Lo femenino es la herramienta que permite pasear por la tradición y rastrearla a través de la pregunta por la exclusión, ya que por ello no se entiende ni una esencia ni una marca biológica, sino el nombre que se le ha otorgado repetidamente a una «alteridad indigerible» (p.22) o «suerte de no-ser» (p.23) para la filosofía que, por supuesto, guarda también un tipo de relación empírica con las mujeres pero no menos con otras opresiones como la raza o la clase. Se trata, en definitiva, de un nombre para todo aquello que «se sitúa siempre abajo, frente, a la erección y ascensión de la masculinidad hegemónica» (p.22). Y, por tanto, un nombre que encierra también una promesa que la autora apoda instancia subversiva. En un momento en el que el constructivismo se revela necesario pero insuficiente, la propuesta afirmativa del texto es todo un regalo.

Poemas, mitos, relatos, escritos y tragedias de la literatura universal (sic) abren las diferentes reflexiones sobre el mirar unívoco de la tradición –a la que sería deshonesto no encontrarle excepciones como Nietzsche que, aunque excepcional con el martillo, desafortunado de nuevo respecto a lo femenino. De la poesía de Parménides y sus yeguas, que le muestran dos caminos irreconciliables, aletheia o doxa, verdad u opinión; al rechazo de la inclinación en la caverna platónica, que es la matriz y tierra tan oscura como húmeda de la que cabe salir cuanto antes para alcanzar la rectitud iluminada; hasta la caída de Tales al pozo. Como nos recuerda Platón en el Teeteto, Tales tropieza porque ensimismado por el más allá es incapaz de atender a lo(s) que tiene más cerca, incluso sus próximos y vecinos pasan desapercibidos para su conciencia. Lo que todas estas narrativas tienen en común es que muestran una subjetividad filosófica que es 

ante todo, un yo autosuficiente. Necesariamente, este proceso de liberación de las tinieblas llevará aparejado la negación de aquello que lo retiene en la cripta. Comenzará así el menosprecio por la materialidad del cuerpo, de la carne y la vida. La mirada se vuele atemporal y distante, escrutadora y clarividente (p.41)

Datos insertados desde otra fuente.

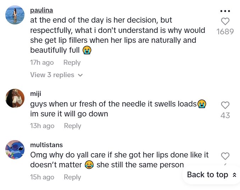Open multistans' Stitch profile avatar
The height and width of the screenshot is (190, 240).
15,149

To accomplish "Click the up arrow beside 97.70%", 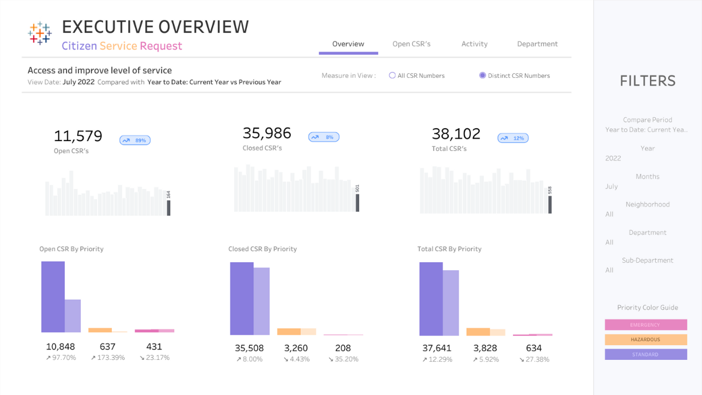I will point(49,358).
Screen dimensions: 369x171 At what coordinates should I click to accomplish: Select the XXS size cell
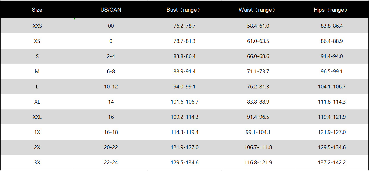pos(37,26)
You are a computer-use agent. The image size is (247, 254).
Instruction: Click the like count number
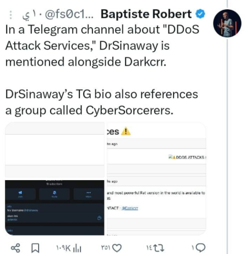coord(106,247)
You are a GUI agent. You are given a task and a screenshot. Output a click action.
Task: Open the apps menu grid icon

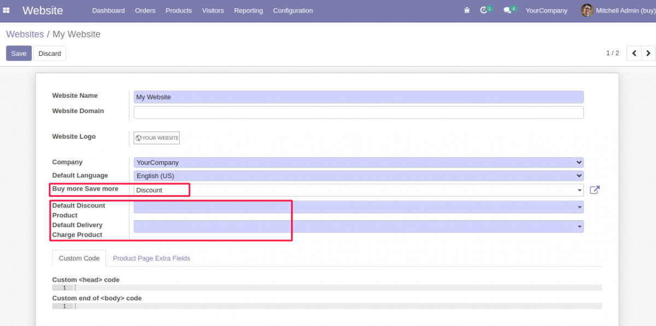[x=7, y=10]
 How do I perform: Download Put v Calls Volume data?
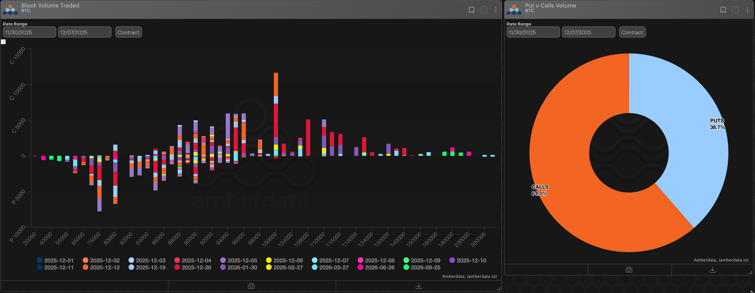click(712, 270)
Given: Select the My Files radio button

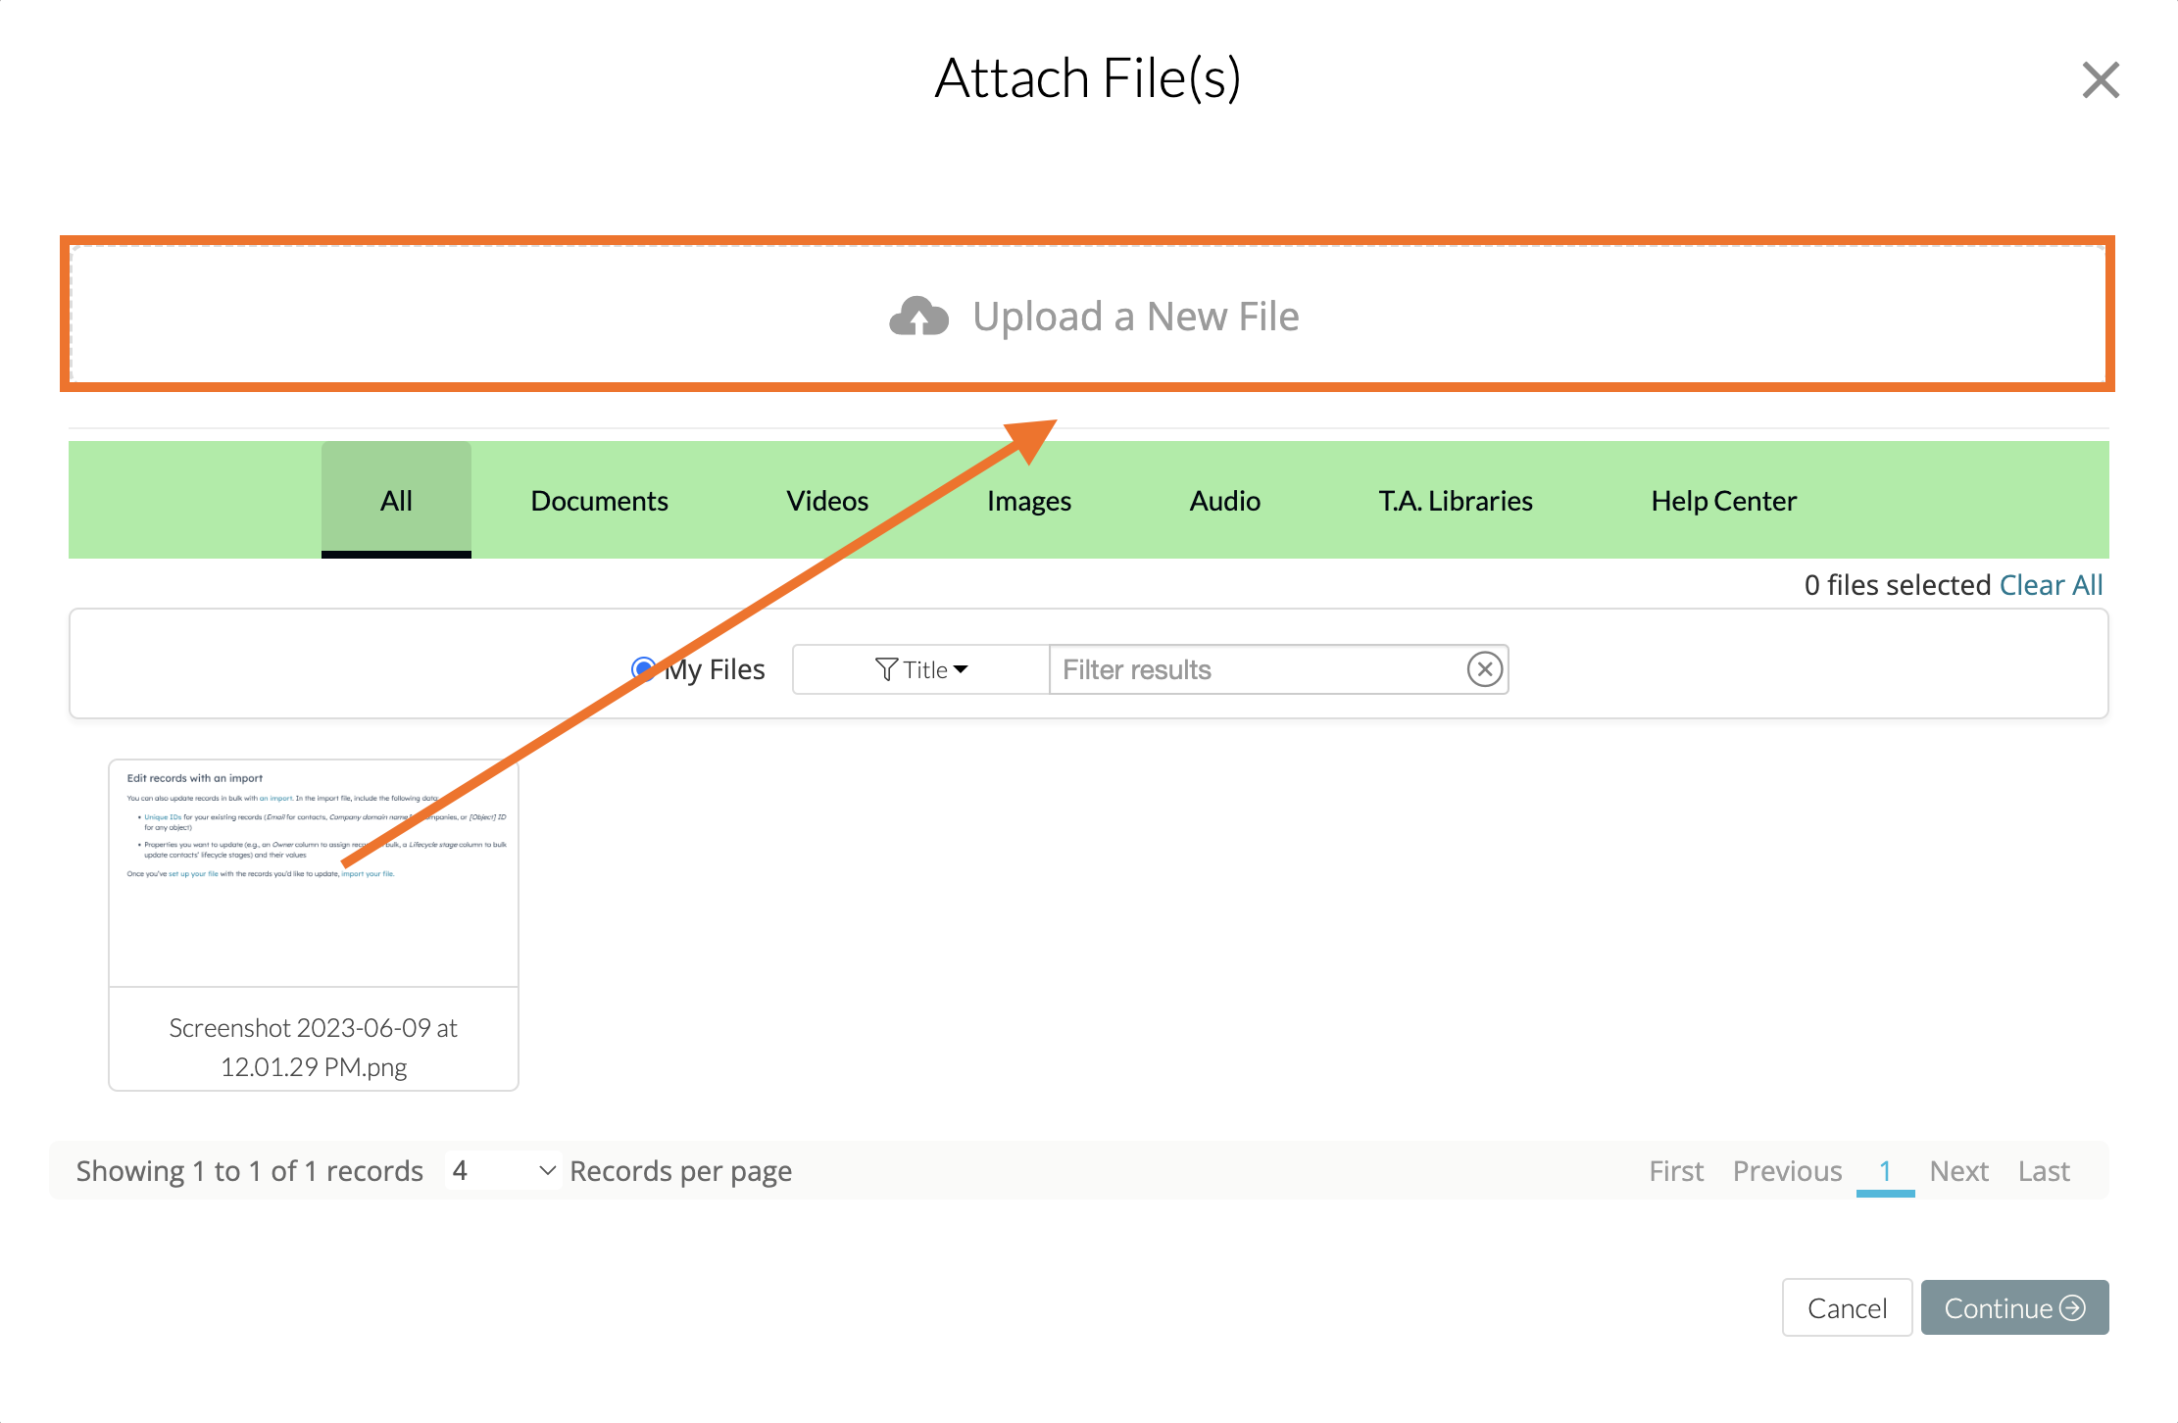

Sin embargo, en todos ellos, un otro se anuncia. Como la esclava tracia que ríe tras la caída al pozo de un patético Tales.

Las ruinas y escombros que deja la construcción de ese edificio metafísico son, para Meloni, justamente el rincón hacia el que debemos dirigir la atención. El archivo existe, aunque imperceptible y lo femenino viene a decir ese recóndito exceso: de materialidad, por un lado, y de emocionalidad, por el otro. La escoria o el resto sugieren y prometen a través de sus propuestas:

Del exceso de materialidad al materialismo espectral. El cuerpo es un espectro de la filosofía. El materialismo espectral que propone la autora es, por supuesto, un materialismo en el sentido marxista de historización de las categorías y análisis de las condiciones materiales del poder pero, sobre todo, un materialismo que señala la ausencia del cuerpo, especialmente si es en su condición vulnerable, y la desaparición del cuidado y las condiciones heterónomas de la reproducción de la vida. Hystéra, matriz, cueva, útero o caverna: el cuerpo feminizado es investido desde el inicio de nuestra tradición de una materialidad extrema de la que es indispensable huir para que se dé el encuentro con la libertad. 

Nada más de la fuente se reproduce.